━━━ Exercise data

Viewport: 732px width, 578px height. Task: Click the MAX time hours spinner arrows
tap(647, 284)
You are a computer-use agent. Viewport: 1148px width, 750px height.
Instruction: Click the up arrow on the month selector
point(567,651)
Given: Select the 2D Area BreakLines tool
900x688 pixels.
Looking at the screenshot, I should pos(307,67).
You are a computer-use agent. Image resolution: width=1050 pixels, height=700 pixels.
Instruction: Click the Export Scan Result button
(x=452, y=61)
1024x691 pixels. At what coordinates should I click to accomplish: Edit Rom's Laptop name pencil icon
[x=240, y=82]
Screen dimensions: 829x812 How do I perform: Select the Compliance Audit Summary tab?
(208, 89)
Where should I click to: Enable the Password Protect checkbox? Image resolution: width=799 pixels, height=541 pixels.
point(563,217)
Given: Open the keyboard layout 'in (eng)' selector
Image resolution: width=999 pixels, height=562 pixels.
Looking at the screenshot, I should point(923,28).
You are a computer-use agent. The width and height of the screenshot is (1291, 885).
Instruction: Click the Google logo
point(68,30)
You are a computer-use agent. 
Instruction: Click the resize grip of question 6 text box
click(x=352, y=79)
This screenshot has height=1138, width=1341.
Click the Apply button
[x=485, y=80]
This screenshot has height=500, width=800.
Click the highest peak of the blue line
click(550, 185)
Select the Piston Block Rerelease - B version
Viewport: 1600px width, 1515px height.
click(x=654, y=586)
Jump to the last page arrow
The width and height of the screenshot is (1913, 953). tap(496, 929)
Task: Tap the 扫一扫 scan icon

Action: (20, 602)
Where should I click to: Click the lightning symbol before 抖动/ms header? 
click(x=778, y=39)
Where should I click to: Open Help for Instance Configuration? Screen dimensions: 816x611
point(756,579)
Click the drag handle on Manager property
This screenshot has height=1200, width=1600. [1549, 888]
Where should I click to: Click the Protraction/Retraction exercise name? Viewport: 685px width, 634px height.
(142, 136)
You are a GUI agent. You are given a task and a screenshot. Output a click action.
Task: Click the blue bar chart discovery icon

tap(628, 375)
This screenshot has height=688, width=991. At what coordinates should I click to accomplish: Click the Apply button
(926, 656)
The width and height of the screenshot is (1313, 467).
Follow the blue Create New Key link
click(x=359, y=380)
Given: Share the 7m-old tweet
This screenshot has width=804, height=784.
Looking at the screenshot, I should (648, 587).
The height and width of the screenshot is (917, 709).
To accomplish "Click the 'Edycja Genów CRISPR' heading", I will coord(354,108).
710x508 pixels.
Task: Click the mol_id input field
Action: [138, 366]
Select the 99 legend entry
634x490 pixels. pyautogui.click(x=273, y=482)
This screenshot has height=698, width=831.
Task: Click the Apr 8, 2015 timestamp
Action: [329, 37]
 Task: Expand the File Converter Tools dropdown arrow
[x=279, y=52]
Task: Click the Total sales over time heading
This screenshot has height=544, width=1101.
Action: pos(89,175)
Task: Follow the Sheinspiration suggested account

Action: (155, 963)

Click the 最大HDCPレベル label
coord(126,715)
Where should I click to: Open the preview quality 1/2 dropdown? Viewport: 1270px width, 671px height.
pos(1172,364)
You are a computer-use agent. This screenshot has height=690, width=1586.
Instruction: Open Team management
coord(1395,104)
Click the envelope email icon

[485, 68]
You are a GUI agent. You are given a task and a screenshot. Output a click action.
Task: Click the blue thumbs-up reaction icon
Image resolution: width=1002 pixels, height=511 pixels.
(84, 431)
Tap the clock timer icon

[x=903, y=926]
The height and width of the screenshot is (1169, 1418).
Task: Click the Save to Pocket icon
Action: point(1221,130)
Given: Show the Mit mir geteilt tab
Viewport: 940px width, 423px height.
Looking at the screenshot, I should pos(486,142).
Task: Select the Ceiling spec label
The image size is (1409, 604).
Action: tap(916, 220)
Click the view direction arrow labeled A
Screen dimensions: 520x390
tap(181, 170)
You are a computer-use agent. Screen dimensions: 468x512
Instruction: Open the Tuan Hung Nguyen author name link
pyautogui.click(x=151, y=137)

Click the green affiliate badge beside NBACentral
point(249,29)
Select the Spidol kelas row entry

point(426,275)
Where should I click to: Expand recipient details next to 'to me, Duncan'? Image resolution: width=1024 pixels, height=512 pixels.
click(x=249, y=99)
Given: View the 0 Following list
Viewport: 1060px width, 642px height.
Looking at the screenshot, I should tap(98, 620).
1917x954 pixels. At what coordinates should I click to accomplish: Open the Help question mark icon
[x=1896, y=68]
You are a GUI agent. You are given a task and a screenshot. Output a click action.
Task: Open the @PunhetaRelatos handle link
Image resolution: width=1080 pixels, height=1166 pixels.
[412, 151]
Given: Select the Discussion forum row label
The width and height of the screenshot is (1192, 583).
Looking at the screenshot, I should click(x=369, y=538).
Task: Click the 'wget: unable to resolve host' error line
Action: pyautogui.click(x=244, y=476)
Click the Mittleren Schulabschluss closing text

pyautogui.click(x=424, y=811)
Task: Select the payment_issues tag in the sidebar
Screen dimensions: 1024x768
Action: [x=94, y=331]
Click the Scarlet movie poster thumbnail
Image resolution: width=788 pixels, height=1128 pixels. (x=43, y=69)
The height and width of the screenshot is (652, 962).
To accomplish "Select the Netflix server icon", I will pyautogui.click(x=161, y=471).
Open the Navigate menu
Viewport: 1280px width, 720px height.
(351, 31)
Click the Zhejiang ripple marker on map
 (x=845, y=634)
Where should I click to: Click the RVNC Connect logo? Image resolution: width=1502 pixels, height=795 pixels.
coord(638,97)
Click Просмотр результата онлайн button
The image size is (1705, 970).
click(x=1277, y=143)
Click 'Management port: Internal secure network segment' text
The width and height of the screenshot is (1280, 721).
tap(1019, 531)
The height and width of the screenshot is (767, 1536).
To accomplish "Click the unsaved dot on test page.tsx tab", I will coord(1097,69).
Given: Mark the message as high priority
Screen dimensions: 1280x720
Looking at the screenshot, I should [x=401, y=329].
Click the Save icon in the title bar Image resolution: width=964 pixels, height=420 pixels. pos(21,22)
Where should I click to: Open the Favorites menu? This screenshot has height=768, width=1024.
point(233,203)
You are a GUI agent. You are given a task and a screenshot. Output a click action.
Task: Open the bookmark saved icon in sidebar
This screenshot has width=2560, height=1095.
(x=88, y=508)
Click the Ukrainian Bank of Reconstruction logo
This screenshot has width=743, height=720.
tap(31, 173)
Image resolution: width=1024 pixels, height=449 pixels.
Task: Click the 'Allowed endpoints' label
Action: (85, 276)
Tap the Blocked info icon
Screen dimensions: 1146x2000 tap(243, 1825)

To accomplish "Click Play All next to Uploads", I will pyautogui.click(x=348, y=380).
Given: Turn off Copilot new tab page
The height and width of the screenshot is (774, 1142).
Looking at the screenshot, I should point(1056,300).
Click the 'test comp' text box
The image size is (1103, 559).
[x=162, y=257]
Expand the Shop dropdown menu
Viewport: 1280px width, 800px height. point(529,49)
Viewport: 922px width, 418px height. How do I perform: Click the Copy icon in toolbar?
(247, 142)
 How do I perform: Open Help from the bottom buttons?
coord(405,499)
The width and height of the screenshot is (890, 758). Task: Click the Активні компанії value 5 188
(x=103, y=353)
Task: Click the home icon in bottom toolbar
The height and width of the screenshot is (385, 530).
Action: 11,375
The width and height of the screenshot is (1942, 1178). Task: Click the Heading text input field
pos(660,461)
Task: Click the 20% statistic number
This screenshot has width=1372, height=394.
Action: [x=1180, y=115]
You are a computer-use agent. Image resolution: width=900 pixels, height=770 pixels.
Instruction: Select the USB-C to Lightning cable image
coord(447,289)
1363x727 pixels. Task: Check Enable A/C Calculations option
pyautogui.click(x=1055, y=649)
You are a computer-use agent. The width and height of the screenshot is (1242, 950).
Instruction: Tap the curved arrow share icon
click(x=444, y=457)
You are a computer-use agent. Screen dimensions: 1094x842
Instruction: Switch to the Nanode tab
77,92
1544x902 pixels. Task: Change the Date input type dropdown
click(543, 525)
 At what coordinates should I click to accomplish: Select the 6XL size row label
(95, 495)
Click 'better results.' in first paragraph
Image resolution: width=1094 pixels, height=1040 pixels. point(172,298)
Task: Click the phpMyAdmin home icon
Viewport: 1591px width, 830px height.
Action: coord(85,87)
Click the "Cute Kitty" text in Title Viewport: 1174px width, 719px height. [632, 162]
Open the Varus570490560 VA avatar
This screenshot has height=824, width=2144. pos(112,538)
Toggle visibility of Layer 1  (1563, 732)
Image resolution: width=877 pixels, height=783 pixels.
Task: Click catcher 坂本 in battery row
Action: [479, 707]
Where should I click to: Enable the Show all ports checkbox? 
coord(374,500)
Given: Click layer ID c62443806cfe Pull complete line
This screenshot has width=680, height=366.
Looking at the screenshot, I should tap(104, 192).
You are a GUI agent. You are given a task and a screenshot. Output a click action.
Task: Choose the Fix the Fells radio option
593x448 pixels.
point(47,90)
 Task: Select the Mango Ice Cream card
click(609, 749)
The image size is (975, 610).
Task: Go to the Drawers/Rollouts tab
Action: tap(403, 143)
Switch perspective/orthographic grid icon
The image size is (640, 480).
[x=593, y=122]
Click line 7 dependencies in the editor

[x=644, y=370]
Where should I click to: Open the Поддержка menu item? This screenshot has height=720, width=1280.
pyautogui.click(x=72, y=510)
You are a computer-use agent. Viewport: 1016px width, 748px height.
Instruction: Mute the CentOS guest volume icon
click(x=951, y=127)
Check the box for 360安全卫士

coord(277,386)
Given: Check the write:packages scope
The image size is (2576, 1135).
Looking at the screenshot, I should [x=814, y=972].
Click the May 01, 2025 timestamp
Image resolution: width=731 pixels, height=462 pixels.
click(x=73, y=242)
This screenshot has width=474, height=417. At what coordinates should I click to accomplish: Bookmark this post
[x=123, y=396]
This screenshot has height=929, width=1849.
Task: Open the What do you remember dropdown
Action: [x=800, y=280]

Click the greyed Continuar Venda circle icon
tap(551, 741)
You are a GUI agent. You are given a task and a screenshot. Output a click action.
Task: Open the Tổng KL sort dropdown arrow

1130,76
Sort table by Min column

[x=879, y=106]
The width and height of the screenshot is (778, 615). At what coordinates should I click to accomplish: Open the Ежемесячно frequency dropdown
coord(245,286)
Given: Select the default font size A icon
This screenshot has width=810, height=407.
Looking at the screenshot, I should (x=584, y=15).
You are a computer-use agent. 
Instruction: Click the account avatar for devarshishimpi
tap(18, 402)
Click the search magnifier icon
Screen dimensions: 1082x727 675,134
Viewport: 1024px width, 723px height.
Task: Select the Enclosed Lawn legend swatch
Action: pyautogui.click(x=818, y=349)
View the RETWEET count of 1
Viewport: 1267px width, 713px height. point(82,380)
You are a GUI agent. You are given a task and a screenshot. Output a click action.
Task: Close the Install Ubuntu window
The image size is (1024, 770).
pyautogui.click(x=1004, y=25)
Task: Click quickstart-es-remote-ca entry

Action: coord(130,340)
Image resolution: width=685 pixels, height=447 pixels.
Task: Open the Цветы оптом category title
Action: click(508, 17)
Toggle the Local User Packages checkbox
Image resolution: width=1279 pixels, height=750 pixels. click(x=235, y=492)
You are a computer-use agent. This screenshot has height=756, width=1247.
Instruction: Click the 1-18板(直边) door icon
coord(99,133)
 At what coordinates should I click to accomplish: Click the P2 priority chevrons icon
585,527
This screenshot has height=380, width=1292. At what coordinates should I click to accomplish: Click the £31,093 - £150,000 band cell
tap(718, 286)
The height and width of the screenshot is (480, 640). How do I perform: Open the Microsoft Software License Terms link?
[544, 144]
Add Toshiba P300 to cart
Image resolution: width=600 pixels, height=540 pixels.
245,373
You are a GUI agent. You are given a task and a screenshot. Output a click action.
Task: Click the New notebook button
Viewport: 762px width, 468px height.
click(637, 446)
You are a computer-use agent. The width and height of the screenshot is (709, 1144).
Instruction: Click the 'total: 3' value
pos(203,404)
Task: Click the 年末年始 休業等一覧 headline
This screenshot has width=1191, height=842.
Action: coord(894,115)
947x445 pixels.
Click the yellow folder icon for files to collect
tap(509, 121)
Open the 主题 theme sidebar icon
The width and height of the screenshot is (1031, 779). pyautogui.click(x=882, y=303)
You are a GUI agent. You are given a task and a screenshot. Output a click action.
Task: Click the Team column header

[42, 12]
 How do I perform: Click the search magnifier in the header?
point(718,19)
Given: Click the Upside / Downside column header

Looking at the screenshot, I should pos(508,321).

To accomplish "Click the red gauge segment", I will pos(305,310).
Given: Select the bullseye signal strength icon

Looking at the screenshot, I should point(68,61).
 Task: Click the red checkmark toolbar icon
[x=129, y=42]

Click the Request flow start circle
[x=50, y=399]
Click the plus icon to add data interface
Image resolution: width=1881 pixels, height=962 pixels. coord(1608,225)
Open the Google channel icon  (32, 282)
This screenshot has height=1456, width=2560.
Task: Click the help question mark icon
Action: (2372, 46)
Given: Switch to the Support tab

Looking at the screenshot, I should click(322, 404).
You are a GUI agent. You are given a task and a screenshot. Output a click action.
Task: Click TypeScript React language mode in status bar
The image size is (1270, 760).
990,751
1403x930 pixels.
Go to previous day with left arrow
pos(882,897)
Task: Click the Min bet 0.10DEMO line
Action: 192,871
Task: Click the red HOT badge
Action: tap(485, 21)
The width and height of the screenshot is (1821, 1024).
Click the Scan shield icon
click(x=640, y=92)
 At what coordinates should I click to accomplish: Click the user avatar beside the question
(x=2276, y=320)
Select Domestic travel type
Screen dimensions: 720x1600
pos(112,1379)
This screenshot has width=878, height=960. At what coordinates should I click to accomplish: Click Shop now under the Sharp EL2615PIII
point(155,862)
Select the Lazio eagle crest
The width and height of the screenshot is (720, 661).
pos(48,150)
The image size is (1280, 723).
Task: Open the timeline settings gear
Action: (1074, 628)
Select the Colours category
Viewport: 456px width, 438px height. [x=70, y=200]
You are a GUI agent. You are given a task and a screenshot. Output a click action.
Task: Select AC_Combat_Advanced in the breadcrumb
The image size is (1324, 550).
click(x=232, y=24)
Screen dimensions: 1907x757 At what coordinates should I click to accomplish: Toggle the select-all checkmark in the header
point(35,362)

━━━━━━

Exercise requirements ▸ Look through the entries. Copy out each line with "segment" in it.

Reply ▸
Click 'Management port: Internal secure network segment' text
To accomplish "Click the red gauge segment", I will pos(305,310).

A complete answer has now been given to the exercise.